I leave it up to you Chris, to go to the opening and ask questions.

And, as a personal favor, see if you can get into the back room and get some pix and feeling for Mark Newport's work. I've never seen his pieces in person. Lame or Cool?
 
I've been in the back room at Lyons Wier a few times -- it's not a privilege or anything, they leave it open all the time -- and I have yet to see Mark Newport's work back there. Which is good, because I find it blasphemous.
 
Ha! Laughed out loud. Blasphemous because superhero iconagraphy is holy? Holy to us adolescent dreamers or one time comic-book artist wannabes? Or blasphemous because the art is just poorly made? No craft? Is it all just one idea beat to death. A gag that could have been done once? Or just not beautiful, clever, sublime, witty, or. . . fun?
 
Holy ancient comment thread, Batman!

I was actually in the Lyons Wier back room looking for something -- I even told Michael Lyons Wier. "Someone told me to look for some artist's work back here." He named a couple, but nothing rang a bell. I had actually entirely forgotten about Mark Newport and his work.

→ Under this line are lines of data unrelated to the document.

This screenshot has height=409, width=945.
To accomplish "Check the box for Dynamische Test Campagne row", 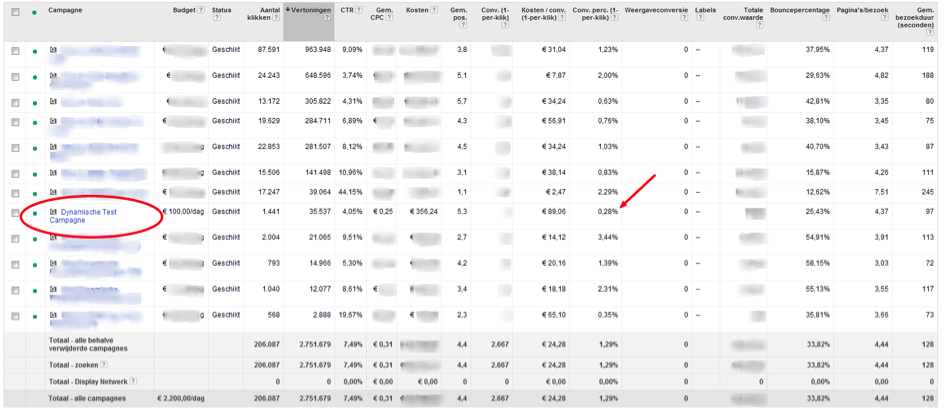I will [15, 213].
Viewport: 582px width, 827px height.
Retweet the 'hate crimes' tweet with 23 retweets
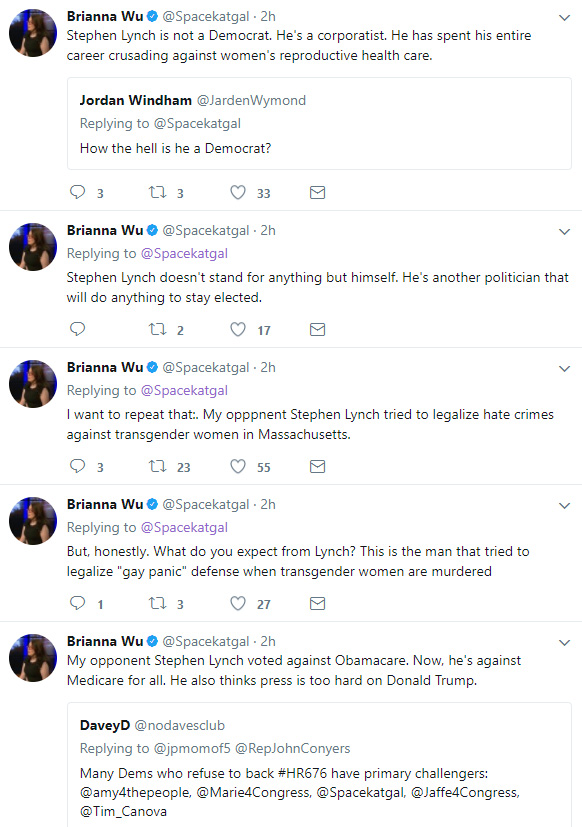click(157, 467)
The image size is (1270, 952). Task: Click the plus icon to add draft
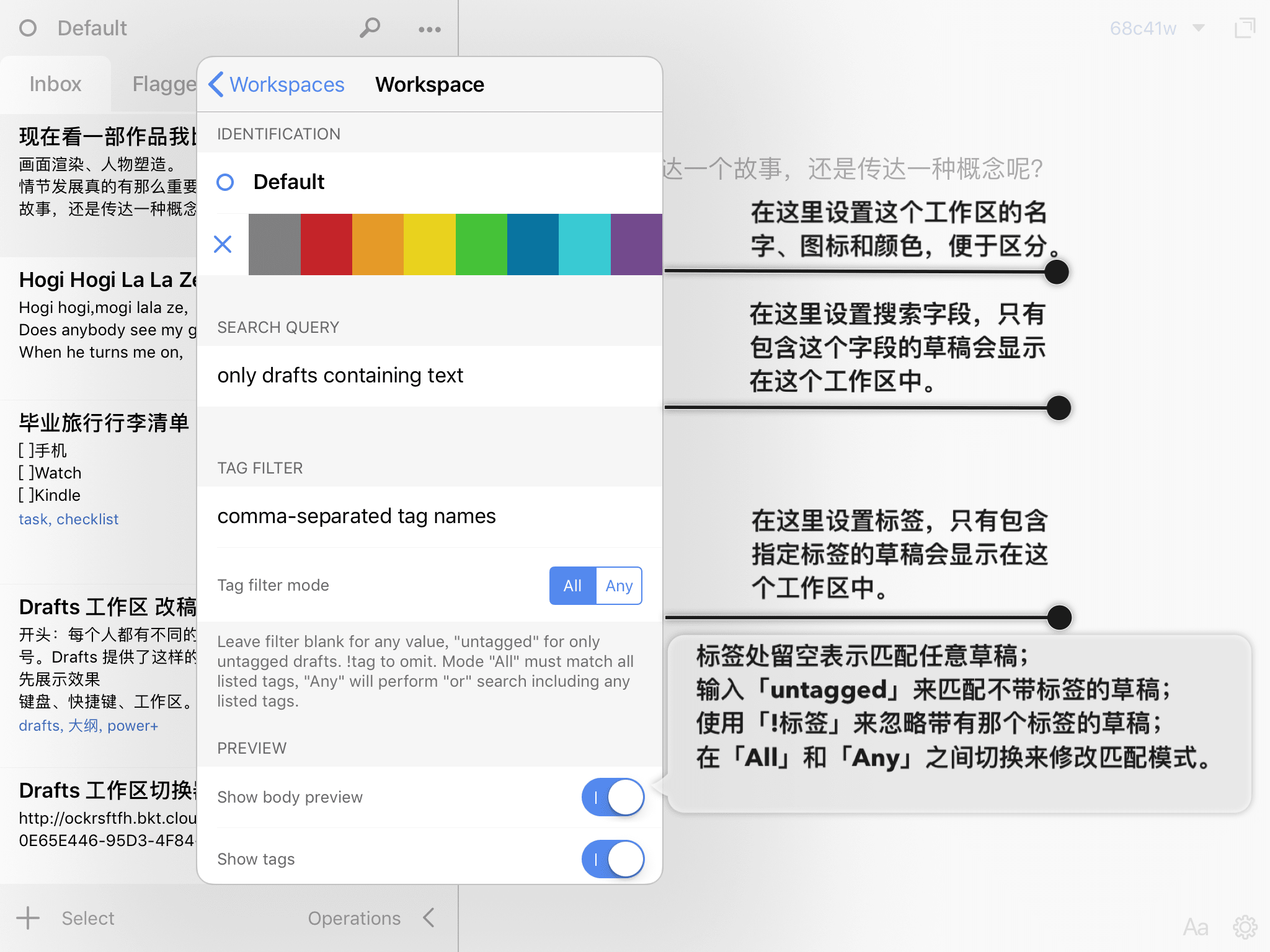[28, 918]
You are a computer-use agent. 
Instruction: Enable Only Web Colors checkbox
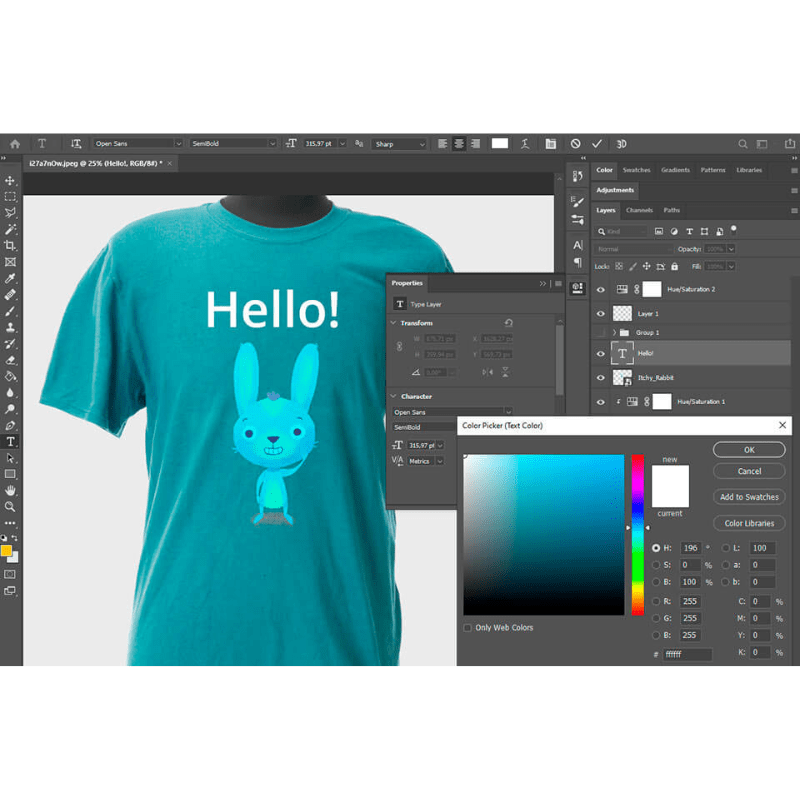click(466, 627)
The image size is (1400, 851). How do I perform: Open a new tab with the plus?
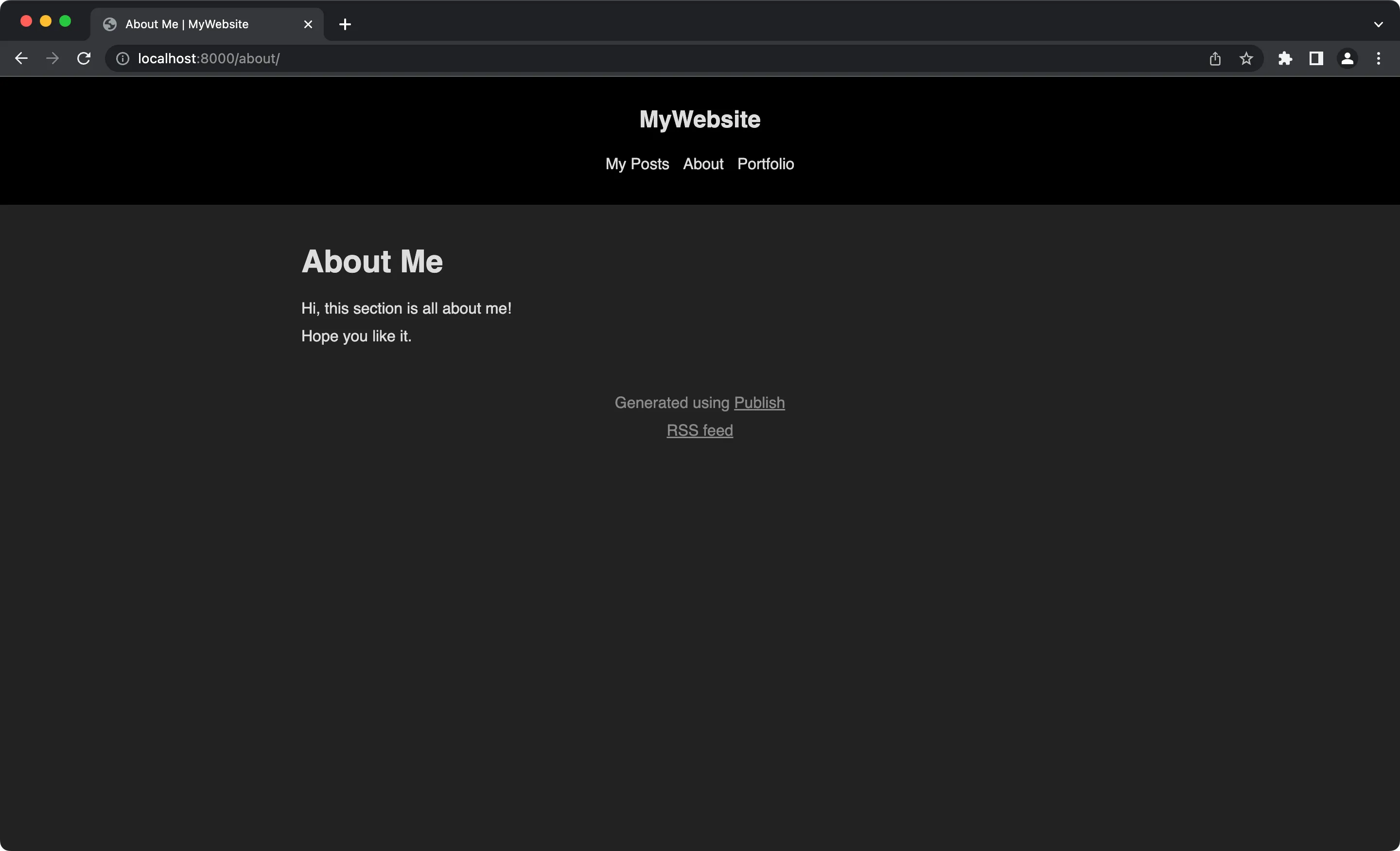345,24
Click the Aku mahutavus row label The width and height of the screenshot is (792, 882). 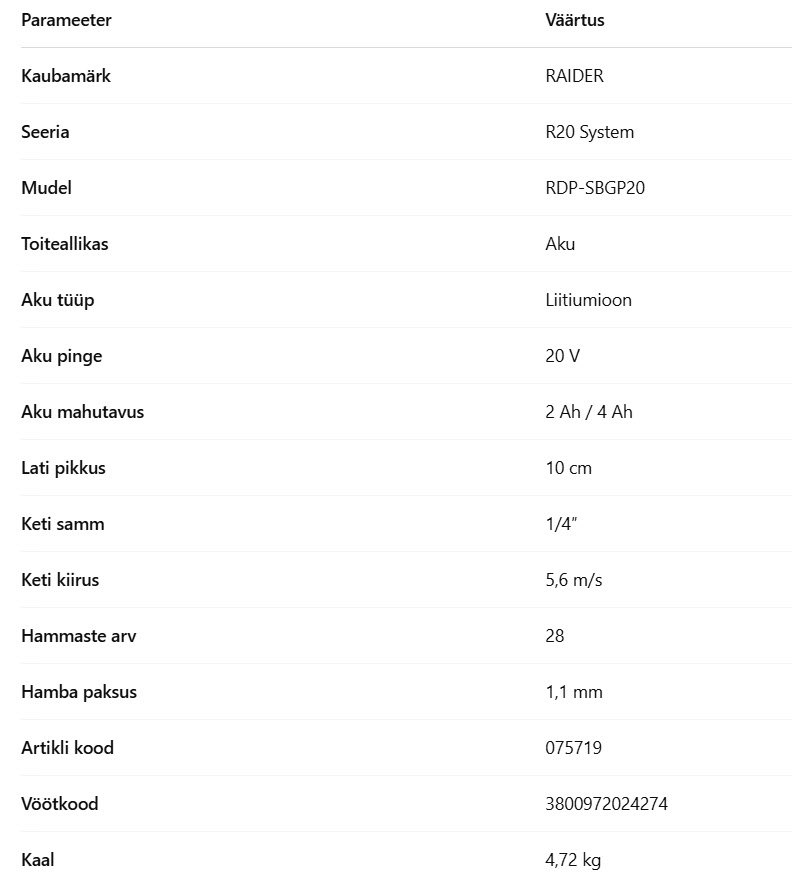pos(83,412)
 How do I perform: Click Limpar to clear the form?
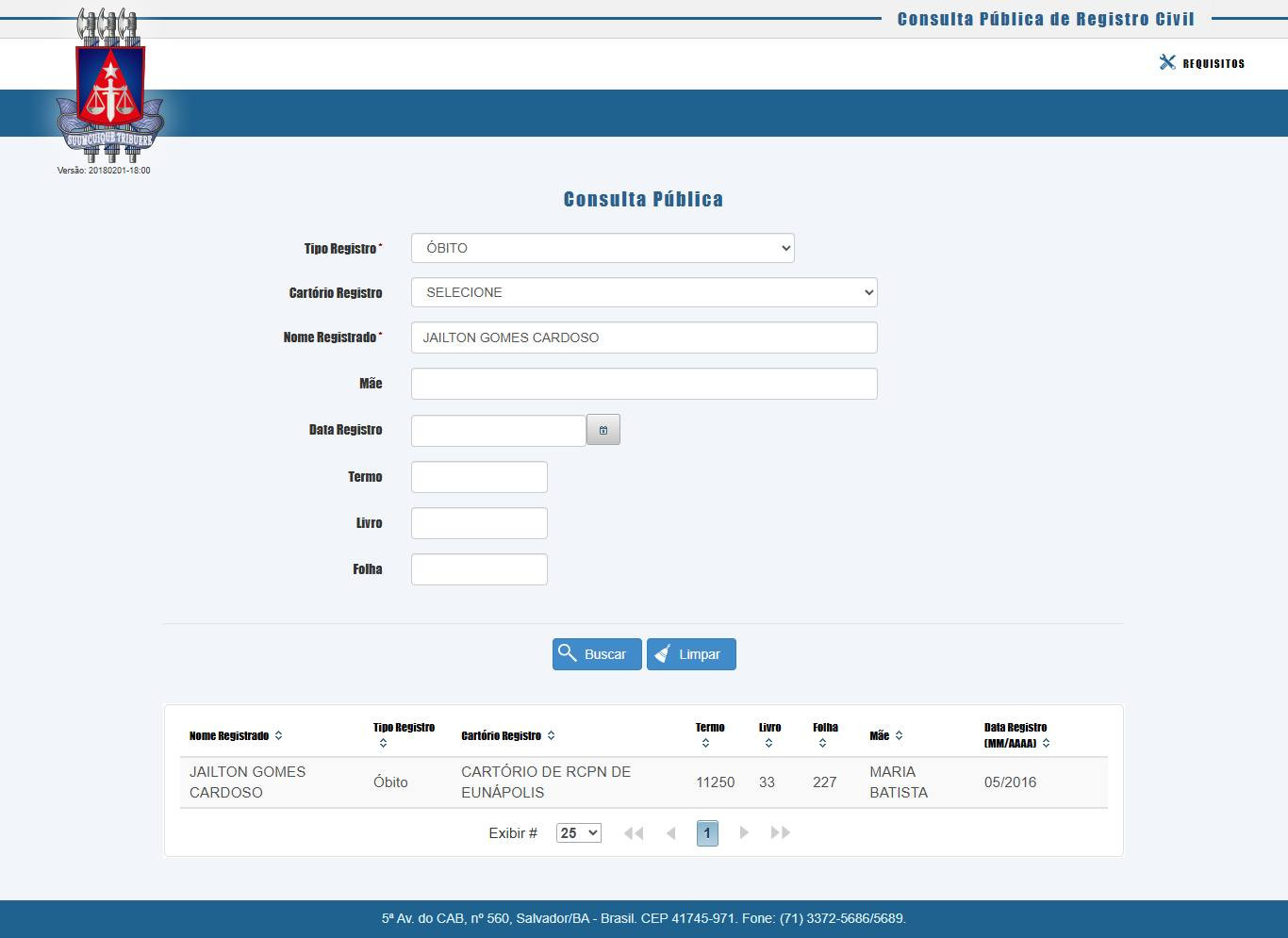[x=691, y=654]
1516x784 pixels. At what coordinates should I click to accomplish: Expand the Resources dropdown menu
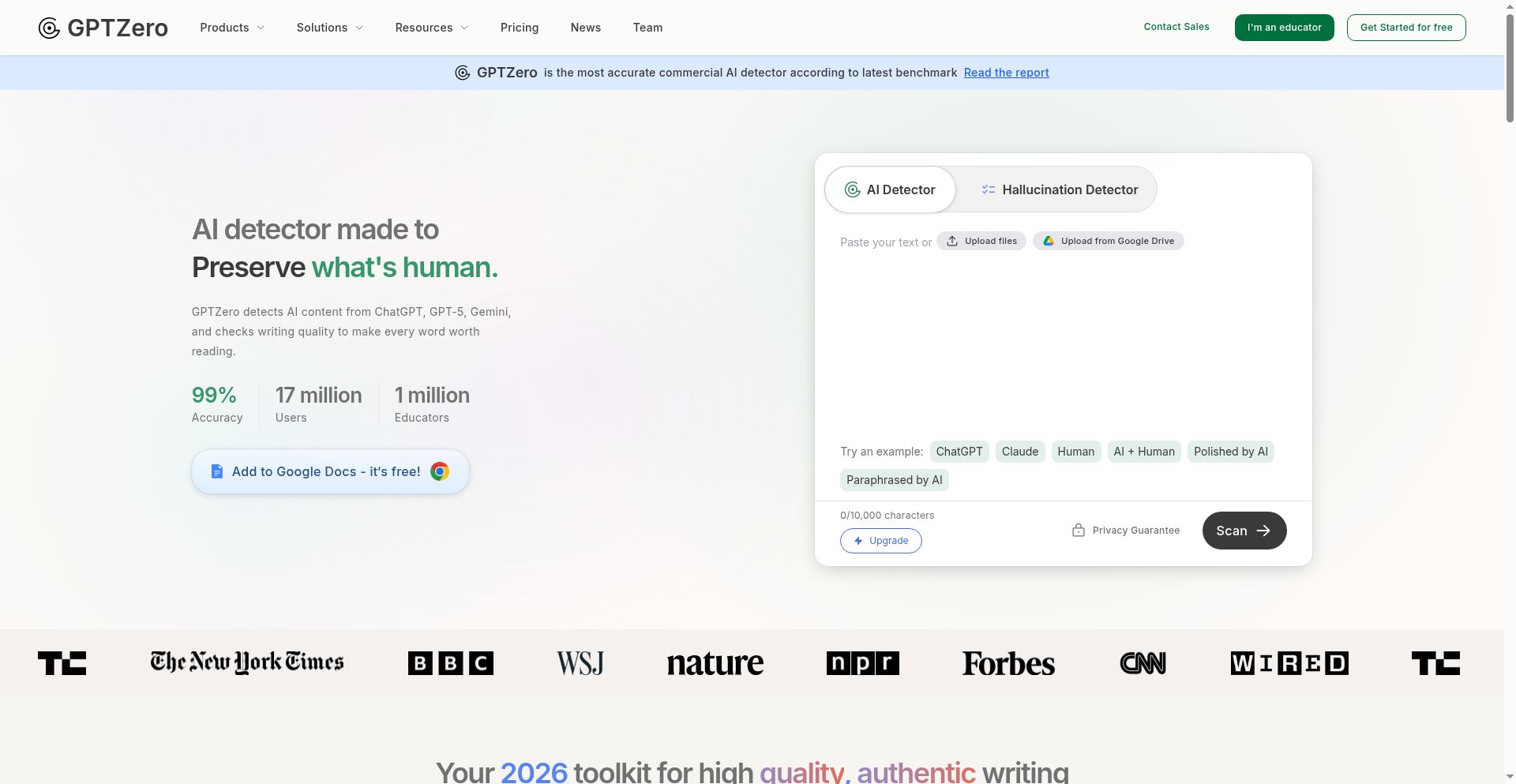(431, 28)
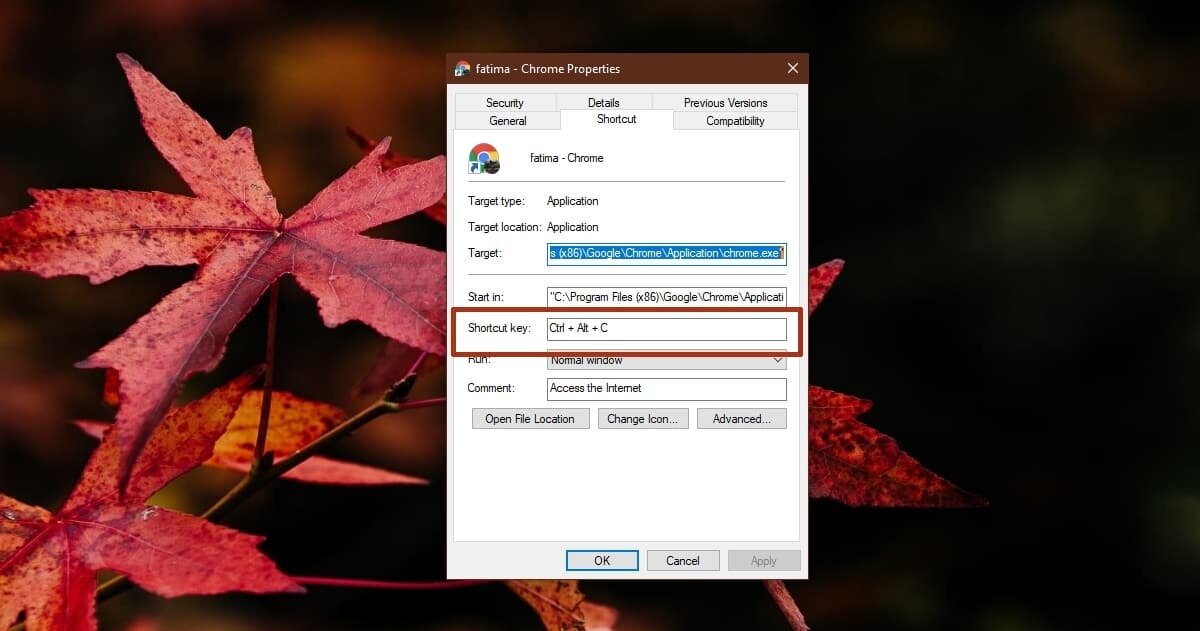Viewport: 1200px width, 631px height.
Task: Switch to the Compatibility tab
Action: (x=735, y=120)
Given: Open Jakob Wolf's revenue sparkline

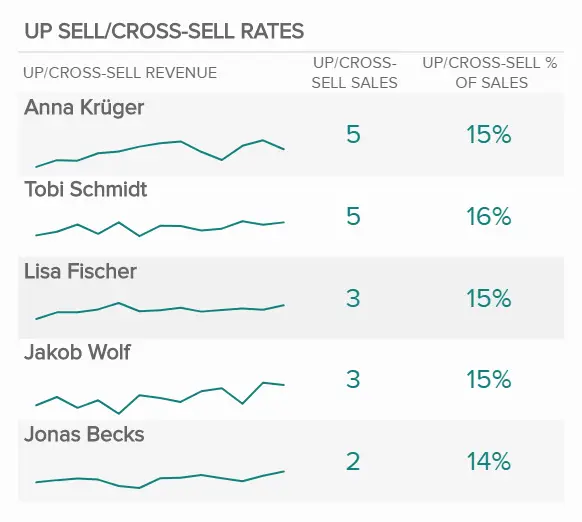Looking at the screenshot, I should pyautogui.click(x=160, y=398).
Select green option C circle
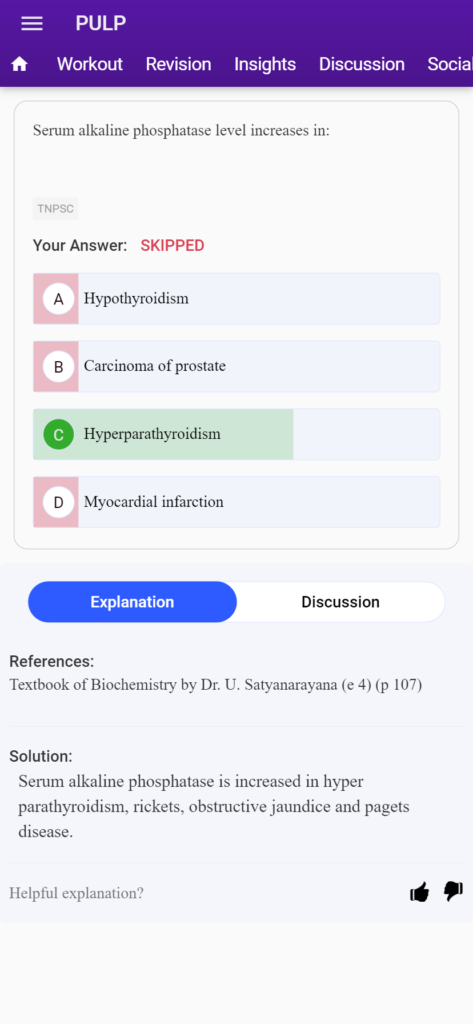473x1024 pixels. coord(58,435)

I was using hyperbole when I said Mark's work was blasphemous, but I still think it's oddly disrespectful. I like comics and appreciate the craft involved in making them, and the idea of remaking them into... knitted products... it just seems wrong.

I mean, not seriously wrong, the way nuclear war is wrong, or the way Marvel treated Jack Kirby is wrong. Just kind of wrong. Weird. I just can't understand why anyone would bother. It's a completely wacky juxtaposition, like a pizza topped with lightbulbs and underwear. I suppose there's a certain twisted genius in coming up with the idea, but it's still sort of, well, what's the point?